There are three things that a successful DIce pot needs, to some extent or another.
1) Surface to surface contact with dry ice.
2) Mass, to resist temperature changes.
3) Tight mounting to the CPU.
#1 Dry ice does not like to touch solid surfaces that are warmer than the DIce, at all. When it does it generates a gas layer that insulates it. This is what the acetone is for. It has nearly perfect contact with the dry ice as well as nearly perfect contact with the pot. #1 really comes down to the ability to hold acetone inside the pot in sufficient volume to touch a lot of DIce and a lot of pot surface area. CPU heatsinks are terrible for this.
#2 is fairly simple, a sudden change in CPU load can be soaked up to an extent by the mass of the pot. This is crucial if the pot lacks internal surface area. With enough mass you can spend 5m pulling the temps down and then the pot mass can sustain a load for a bit, even though there isn't enough surface area to hold the temp down. Think of it as a reservoir of cold. CPU heatsinks are terrible for this, too.
#3 is fairly obvious, if you aren't touching the CPU you aren't transfering cold. To actually touch the CPU in a meaningful way you need very tight mounting. Plastic frame heatsinks need not apply, you have to take the mounts off to attempt to use them as a CPU cooler. Metal mount CPU heatsinks are pretty good this way.

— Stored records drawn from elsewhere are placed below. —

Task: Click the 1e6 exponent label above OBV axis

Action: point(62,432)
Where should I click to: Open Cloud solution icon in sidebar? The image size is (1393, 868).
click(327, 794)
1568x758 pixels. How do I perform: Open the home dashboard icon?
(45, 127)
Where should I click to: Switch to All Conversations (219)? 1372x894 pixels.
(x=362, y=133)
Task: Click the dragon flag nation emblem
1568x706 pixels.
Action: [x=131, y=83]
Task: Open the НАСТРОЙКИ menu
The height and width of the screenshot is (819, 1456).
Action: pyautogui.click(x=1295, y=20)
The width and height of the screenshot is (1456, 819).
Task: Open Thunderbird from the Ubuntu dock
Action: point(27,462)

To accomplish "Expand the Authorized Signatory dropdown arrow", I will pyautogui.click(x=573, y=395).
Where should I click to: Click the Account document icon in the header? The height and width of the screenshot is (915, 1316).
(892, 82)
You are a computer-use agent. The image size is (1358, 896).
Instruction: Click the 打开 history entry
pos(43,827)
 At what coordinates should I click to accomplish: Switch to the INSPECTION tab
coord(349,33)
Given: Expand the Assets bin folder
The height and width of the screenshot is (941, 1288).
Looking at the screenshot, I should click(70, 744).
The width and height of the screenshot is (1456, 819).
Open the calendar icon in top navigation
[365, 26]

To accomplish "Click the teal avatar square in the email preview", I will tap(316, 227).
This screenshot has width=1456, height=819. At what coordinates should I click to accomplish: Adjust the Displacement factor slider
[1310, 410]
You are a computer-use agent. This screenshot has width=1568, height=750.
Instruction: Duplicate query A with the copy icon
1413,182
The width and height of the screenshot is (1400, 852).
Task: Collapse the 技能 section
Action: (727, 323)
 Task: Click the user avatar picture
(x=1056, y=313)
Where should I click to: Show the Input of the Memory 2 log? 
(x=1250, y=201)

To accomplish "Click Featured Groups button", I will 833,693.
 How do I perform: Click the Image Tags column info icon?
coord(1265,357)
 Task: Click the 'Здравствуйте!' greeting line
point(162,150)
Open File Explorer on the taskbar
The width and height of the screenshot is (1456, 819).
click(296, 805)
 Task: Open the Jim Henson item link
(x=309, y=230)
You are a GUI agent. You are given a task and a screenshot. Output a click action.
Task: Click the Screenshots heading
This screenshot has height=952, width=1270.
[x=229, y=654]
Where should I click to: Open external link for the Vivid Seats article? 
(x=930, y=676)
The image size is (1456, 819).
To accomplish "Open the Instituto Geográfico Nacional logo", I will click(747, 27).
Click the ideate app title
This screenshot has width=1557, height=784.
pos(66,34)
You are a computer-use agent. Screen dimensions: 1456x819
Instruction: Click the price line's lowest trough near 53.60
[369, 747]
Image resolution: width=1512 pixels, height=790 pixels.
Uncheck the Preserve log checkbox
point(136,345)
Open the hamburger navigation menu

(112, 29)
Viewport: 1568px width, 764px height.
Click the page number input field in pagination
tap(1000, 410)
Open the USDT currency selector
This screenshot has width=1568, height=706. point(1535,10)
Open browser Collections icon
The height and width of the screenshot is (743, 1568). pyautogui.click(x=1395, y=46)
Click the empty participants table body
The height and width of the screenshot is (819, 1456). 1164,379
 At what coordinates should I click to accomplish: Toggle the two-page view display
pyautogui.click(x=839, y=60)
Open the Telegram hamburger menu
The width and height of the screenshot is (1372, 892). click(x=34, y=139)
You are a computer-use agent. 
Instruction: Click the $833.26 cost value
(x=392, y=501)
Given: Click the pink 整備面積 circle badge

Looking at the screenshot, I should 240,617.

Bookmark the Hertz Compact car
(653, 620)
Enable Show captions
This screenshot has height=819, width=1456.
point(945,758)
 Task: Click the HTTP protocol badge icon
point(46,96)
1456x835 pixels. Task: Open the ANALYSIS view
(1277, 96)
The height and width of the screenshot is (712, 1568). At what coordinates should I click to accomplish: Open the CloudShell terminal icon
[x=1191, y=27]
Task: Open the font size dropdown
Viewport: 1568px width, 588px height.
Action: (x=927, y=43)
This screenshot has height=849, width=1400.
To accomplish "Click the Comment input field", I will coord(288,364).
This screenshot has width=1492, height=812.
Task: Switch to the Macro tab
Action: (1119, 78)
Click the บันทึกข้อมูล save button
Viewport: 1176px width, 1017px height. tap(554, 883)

As an example, if you compare an F1EE and a Koolance V2 on Dry Ice on a low heat processor, say a core2duo, they're nearly identical. Both have plenty of surface area to keep the pot cold.
If you compare them on a 980x however, the koolance warms up a bit (fairly quickly) under load and then stays there at that temperature, as long as you keep it fed with dry ice. The F1EE does the same thing, but warms up a lot more, as it needs a larger temperature delta between the acetone and the pot to transfer enough heat due to the lower surface area.
For short benches, like WP32 (mighty short on a 980x) the F1EE can actually be better, that heatload for 3 seconds can't heat 5lbs of copper up nearly as much as it can heat the 2lbs of the Koolance (weights are estimates). Over the longer haul the F1EE warms up more than the Koolance, hence the WP1024 result.
A CPU heatsink will work to an extent on a low heat processor, and I mean really low heat. It won't get to full DIce temps due to a lack of contact.
As far as alcohol goes, you won't get as cold with it. The details of that are lounge material.